I am happy to speak to this particular bill because it would really bring us into the 21st century. As everyone has said, it was in 1991 that we amended the Broadcasting Act and we have done nothing about it since, so I am happy to speak to this amendment of the Broadcasting Act.
In 1991, we were in a predigital era. From 1991 until now, we have seen a change in how people access information and entertainment. It is through streaming on their own devices, iPads, computers or whatever. They are not accessing it the usual way anymore, so we need to get in tune with the times and move this forward.
At the same time, we have heard since 1991 from Senate committees, House of Commons committees, independent panels, and the media and cultural sectors that it is an important time for us to recognize that, while we have certain rules for Canadian media and entertainment, we do not have the same rules for the Internet giants from the United States and internationally that enter our homes every day through these various devices and are not regulated.
They have shown that they do not wish to self-regulate. They have been asked to self-regulate and they have shown they will not do that, so it is time to regulate them because we regulate Canadian content, Canadian broadcasting, Canadian news, everything about Canadian media. Therefore, Canadian media is at a total disadvantage when we look at the unregulated international media. This is not something we are doing just because we are Canadians and want to be parochial. It is not.
The European Union is saying it needs to maintain European cultural content. Australia is saying it needs to look at Australian cultural content. Everyone is concerned about the disinformation that is unregulated and spread by international giants.
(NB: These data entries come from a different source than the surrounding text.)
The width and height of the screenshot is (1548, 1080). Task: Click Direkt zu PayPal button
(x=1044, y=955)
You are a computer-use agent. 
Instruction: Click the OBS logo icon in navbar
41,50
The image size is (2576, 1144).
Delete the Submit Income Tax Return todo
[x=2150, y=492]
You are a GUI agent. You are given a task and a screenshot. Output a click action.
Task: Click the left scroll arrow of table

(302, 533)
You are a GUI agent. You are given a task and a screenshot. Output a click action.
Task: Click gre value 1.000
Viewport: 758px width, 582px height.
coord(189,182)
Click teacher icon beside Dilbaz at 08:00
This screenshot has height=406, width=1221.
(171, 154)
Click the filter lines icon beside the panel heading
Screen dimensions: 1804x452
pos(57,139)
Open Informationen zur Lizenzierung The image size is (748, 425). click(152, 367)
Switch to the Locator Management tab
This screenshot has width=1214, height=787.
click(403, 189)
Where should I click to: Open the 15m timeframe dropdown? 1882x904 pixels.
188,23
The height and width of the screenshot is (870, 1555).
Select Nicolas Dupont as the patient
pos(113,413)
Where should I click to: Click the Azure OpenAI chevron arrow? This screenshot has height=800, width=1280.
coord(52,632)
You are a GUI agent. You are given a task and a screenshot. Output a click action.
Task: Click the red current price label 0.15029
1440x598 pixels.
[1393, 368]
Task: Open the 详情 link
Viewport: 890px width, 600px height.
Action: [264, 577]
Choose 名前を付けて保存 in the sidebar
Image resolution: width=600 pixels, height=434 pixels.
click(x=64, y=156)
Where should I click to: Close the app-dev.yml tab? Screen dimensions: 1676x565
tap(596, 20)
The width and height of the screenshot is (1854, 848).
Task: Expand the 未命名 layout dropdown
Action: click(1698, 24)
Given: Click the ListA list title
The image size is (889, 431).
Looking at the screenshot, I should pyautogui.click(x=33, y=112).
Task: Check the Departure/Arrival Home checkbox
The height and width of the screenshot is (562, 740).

Our own Canadian media have to be careful about how they process information, what they say and how they say it, because they are subject to CRTC rules on this issue. We are bringing everything down to what I call “levelling the playing field”.
One of the important things about this is that 1997 was the last time Sheila Copps decided to go to bat for Canadian content, when she looked at how magazines coming into Canada were giving us news from the United States and everywhere else, but very little Canadian news. Journalism is under stress right now because we are not getting a lot of Canadian news from our own journalists as they are being laid off rapidly. Therefore, we are getting the news from international news aggregators, such as Google and Facebook, that are taking everybody else’s news from whatever source, not necessarily a source that is regulated for the veracity of its content. They are taking it from anywhere, they are aggregating it, people are reading it and they do not know what is true or what is misinformation or disinformation.
By not regulating themselves, these Internet giants are also not following rules on things like hate content or looking at the content that is spread that is very dangerous and harmful, yet our Canadian media have to follow all these rules. We are bringing this up to scratch so that we are on a level playing field.
It is also important that when Sheila Copps in the 1990s talked about Canadian content, she also looked at how she could protect the music sector. She got a lot of flak for it, but it worked out to be exactly what we needed. People were buying blank tapes, downloading everybody’s music and playing it without having to pay a charge, so she added a surtax on the buying of blank tapes. That money went into a pot so that we could create what later turned out to be a great time for Canadian music. It began to be spread around the world. We saw that the divas were mostly Canadian. We saw all of this happening.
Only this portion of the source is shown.